Há outra certeza que podem ter: os picarotos mostrarão como o trabalho feito na vinha e no vinho do Pico é de excelência, merece o maior reconhecimento possível, além de que os participantes serão acolhidos com a magnífica hospitalidade da ilha montanha.
5 – O Governo dos Açores está seguro que os trabalhos reservados para a ilha do Pico, no dia 13 de junho, serão uma excelente oportunidade para dar a conhecer mundialmente todo o trabalho e potencial de crescimento dos vinhos de qualidade que são produzidos nos Açores.
Foi preparado um programa vasto e diversificado, que inclui a visita à Paisagem da Cultura da Vinha, classificada como Património Mundial da Humanidade pela UNESCO, ao Museu do Vinho, à Adega A Buraca e ao Centro Interpretativo da Vinha, onde haverá lugar à degustação de vinhos açorianos certificados, com a presença de várias forças vivas da ilha.
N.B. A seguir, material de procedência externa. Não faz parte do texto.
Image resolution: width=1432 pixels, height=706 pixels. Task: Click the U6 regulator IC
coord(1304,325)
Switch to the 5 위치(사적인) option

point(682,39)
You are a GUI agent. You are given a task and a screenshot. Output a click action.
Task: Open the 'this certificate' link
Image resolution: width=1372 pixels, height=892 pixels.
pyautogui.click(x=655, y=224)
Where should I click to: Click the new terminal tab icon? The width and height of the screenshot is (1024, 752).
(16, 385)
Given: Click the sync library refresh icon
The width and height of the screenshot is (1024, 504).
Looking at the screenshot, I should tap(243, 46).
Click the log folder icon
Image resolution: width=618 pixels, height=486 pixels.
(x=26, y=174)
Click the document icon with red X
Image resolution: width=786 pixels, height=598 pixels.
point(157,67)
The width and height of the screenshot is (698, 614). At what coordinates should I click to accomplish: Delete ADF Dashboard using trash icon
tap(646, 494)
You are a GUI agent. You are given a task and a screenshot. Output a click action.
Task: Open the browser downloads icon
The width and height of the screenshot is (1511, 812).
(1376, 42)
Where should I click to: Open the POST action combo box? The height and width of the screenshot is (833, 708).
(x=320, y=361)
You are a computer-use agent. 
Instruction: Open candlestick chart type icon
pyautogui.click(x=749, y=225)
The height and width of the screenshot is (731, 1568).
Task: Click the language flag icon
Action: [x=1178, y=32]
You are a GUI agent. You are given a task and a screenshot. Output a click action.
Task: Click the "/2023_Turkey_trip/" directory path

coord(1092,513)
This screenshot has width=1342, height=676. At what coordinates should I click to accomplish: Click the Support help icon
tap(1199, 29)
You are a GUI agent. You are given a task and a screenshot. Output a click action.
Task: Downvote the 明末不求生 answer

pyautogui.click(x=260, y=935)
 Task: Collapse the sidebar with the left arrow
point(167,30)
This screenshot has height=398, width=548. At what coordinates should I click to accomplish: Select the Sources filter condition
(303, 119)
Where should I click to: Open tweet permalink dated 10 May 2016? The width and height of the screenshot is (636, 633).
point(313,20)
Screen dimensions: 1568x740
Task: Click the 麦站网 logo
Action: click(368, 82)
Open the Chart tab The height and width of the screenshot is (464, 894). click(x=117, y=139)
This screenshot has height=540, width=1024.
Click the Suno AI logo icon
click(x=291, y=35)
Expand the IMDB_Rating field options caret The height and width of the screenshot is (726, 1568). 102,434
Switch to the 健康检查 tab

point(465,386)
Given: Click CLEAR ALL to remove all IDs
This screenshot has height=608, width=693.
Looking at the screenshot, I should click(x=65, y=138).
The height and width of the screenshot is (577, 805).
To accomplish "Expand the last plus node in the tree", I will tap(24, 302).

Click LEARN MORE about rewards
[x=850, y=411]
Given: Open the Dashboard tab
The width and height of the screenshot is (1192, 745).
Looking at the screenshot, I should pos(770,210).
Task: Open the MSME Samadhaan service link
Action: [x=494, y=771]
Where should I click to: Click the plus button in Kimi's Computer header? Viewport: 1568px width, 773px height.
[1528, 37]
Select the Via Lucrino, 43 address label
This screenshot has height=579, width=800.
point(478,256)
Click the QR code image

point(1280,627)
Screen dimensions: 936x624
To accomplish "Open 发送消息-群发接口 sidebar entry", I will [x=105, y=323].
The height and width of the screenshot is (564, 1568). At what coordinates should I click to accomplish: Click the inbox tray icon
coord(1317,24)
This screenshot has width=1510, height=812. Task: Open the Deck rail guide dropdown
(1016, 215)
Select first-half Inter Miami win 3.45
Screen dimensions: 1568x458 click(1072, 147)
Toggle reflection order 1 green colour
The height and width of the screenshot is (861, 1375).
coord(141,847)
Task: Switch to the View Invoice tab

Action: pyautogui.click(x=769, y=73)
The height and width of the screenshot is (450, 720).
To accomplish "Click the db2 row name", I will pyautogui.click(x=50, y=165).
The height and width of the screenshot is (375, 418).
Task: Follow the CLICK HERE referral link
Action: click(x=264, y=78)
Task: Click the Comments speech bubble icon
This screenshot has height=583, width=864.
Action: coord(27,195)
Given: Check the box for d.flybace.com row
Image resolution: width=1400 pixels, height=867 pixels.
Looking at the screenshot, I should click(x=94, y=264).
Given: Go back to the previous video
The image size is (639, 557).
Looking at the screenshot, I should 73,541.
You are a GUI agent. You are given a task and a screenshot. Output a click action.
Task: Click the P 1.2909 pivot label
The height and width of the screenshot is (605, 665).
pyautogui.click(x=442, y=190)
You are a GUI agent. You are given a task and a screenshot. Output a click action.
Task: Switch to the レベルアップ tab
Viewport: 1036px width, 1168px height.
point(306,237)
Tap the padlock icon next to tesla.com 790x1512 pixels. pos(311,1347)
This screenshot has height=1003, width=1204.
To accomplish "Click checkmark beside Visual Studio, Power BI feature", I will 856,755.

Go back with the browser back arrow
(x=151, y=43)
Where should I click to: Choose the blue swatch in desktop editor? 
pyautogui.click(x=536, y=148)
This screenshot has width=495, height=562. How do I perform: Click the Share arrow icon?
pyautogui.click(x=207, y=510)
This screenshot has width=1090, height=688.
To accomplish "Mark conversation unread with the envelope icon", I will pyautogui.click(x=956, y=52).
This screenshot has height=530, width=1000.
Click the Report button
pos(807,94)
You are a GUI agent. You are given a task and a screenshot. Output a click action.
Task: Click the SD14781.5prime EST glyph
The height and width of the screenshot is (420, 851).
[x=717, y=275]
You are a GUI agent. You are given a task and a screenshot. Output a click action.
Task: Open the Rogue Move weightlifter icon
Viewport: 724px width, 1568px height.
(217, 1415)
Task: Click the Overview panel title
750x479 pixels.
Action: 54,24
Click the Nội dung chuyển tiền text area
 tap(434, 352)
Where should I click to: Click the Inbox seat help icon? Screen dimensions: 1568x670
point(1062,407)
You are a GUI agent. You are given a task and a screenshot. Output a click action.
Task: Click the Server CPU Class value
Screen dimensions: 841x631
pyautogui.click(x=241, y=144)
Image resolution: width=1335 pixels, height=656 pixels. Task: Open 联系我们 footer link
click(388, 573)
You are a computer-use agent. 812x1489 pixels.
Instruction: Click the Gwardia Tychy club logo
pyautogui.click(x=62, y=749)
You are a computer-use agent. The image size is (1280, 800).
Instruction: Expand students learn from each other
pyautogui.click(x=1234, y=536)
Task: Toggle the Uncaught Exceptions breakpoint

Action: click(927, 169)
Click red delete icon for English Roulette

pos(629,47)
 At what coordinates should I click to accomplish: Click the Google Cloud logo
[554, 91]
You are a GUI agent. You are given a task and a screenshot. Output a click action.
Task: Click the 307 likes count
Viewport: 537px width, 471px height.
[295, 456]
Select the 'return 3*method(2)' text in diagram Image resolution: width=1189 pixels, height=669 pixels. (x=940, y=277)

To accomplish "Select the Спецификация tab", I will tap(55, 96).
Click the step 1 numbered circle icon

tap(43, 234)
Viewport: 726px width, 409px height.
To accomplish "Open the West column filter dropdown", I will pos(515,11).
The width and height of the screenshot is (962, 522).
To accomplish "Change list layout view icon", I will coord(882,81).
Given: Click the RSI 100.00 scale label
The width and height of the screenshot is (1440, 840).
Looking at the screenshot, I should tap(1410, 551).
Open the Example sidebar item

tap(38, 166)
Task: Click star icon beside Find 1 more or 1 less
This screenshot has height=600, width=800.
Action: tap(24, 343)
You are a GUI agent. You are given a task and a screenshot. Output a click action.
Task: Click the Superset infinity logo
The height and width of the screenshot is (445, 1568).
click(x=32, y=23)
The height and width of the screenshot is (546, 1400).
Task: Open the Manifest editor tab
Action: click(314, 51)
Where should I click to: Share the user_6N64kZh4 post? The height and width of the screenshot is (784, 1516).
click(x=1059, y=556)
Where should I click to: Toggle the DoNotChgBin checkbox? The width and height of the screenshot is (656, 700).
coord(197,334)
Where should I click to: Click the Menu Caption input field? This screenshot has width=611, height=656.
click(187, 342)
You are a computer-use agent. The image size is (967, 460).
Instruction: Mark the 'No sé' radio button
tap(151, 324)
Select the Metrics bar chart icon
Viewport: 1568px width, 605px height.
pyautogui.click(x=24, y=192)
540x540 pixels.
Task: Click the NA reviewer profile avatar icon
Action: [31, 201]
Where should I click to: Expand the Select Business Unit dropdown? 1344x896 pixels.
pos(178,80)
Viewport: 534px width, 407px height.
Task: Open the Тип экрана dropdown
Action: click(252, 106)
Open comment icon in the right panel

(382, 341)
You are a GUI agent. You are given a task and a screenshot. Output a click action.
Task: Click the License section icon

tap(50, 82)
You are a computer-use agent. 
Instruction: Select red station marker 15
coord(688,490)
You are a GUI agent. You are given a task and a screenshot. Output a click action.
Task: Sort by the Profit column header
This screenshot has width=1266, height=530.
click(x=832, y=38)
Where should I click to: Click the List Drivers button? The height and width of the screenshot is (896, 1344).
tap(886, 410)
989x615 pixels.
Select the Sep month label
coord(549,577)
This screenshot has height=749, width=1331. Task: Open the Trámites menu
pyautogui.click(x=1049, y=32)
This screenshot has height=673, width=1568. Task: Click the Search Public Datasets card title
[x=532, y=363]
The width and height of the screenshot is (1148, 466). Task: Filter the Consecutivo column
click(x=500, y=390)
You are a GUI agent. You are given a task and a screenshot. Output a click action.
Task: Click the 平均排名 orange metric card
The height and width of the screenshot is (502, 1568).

Do programa constam também visitas à Cooperativa Vitivinícola da Ilha do Pico e a um projeto apoiado pelo VITIS.
Não haja dúvidas que o Pico, os Açores, Portugal, a Europa e o mundo tirarão proveitos da reunião em questão. De forma mais precisa, os holofotes da viticultura europeia estarão apontados aos Açores, e isso é bom sobretudo para o Pico, que estará entre o centro destes holofotes e a respetiva penumbra...
6 – Esta iniciativa trará amplos benefícios para a produção e cultura vitivinícola do Pico, mas, no fundo, serão os Açores, no seu todo, que ganham com a realização deste evento.
Por fim, reza a história que quando os primeiros povoadores chegaram ao Pico, vários pensaram que cultivar vinha no meio de pedra basáltica negra seria... um milagre! Pois bem, Frei Pedro Gigante, que decerto era crente, mostrou como há milagres que se realizam, sendo ele o precursor do que hoje se tornou património mundial: a paisagem da cultura da vinha do Pico. Nos dias que correm, a reação dos picarotos a toda esta questão (local escolhido para a Sessão Plenária de 2019 da Assembleia das Regiões Vitícolas da Europa) mostrou como o espírito do Frei Pedro Gigante ainda está bem presente: muitos ainda podem achar que realizar conferências no Pico sobre vinho é um milagre, mas muitos mais sabem que no futuro, seja mais cedo ou mais tarde, isso será uma realidade!
Haja saúde!
Post scriptum: Este artigo foi igualmente publicado na edição n.º 41.894 do 'Diário dos Açores', de 13 de junho de 2019. Em paralelo, a ACIP emitiu novo comunicado [link], onde reafirma que não foram "tidos nem achados" pelo Governo Regional sobre a realização desta sessão plenária.